→ Exercise
Your output is to consist only of the line containing "Click the 2XL" and the lines after it, through the end of the data, reproduced exactly.

→ Task inputs
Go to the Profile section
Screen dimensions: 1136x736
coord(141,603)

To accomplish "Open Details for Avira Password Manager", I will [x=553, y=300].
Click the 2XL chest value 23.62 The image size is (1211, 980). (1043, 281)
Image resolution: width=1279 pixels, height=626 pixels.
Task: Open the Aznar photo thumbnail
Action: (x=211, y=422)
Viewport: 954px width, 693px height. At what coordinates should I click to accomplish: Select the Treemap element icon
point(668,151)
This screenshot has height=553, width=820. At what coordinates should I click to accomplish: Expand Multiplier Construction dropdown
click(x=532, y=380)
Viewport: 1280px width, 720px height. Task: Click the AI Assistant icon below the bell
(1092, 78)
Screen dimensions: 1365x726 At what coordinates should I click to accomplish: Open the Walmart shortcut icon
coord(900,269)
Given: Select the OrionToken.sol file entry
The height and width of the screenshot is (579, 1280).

→ Solution for this exercise
Click the 2XL chest value 23.62 The image size is (1211, 980). (1043, 281)
Image resolution: width=1279 pixels, height=626 pixels.
Task: Open the Aznar photo thumbnail
Action: (x=211, y=422)
Viewport: 954px width, 693px height. At what coordinates should I click to accomplish: Select the Treemap element icon
point(668,151)
This screenshot has height=553, width=820. At what coordinates should I click to accomplish: Expand Multiplier Construction dropdown
click(x=532, y=380)
Viewport: 1280px width, 720px height. Task: Click the AI Assistant icon below the bell
(1092, 78)
Screen dimensions: 1365x726 At what coordinates should I click to accomplish: Open the Walmart shortcut icon
coord(900,269)
Given: Select the OrionToken.sol file entry
The height and width of the screenshot is (579, 1280).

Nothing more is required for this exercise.